REQUIRED WORK
Everything from the opening line of the listing below to the line that has "[Condividi] (371, 238)", inclusive, should be returned exactly, except the pictures.

RECORD EXTRACTS
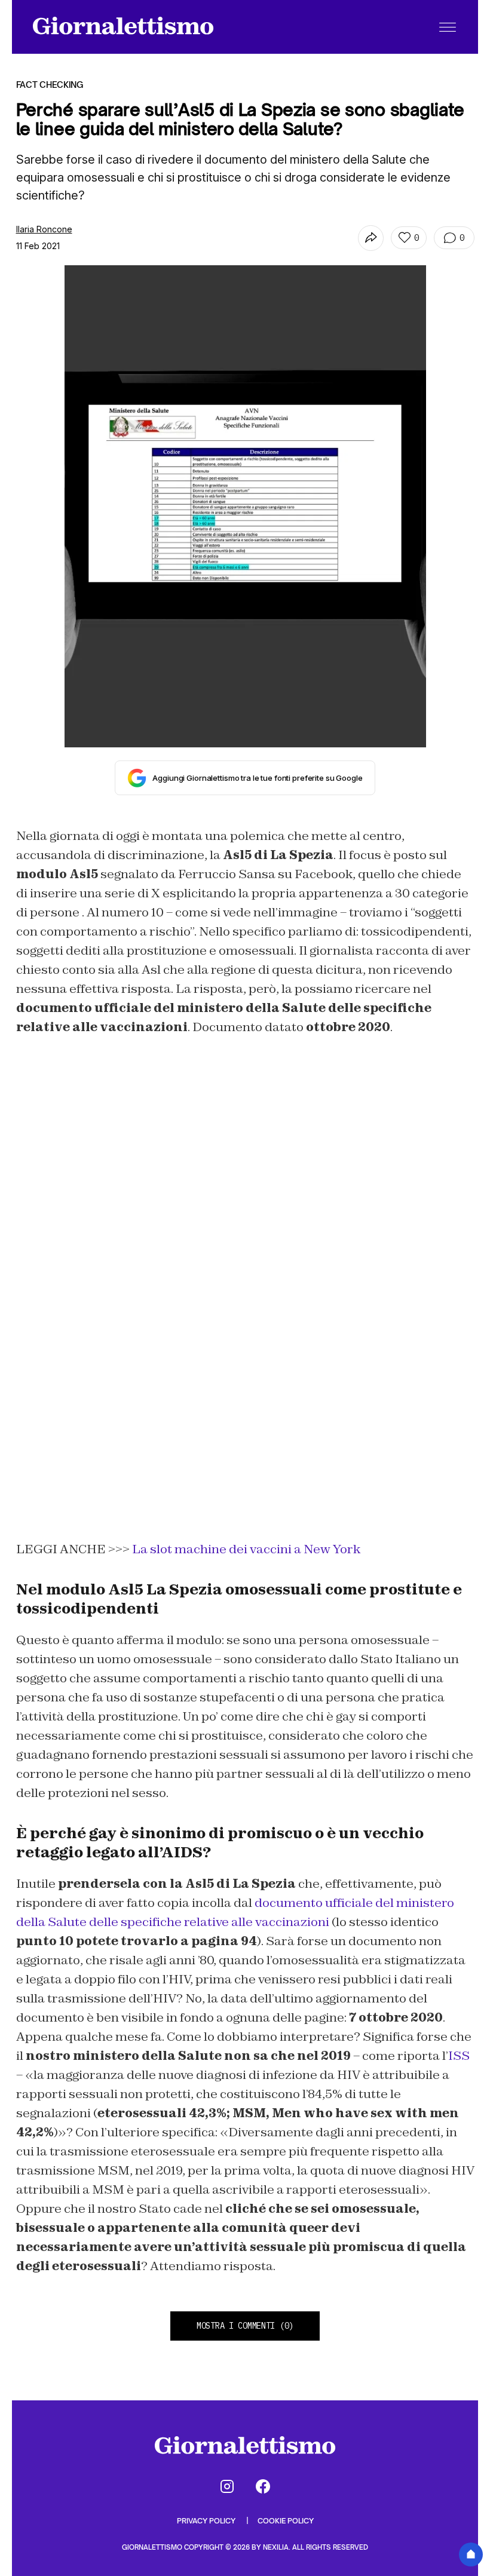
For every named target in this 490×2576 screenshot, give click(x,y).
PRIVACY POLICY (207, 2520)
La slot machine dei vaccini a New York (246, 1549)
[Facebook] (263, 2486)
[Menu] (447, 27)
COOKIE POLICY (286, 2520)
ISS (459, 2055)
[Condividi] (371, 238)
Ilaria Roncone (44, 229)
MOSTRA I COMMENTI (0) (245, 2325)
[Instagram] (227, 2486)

PROBLEM SOLUTION
For every named target in this 490×2576 screenshot, give click(x,y).
PRIVACY POLICY (207, 2520)
La slot machine dei vaccini a New York (246, 1549)
[Facebook] (263, 2486)
[Menu] (447, 27)
COOKIE POLICY (286, 2520)
ISS (459, 2055)
[Condividi] (371, 238)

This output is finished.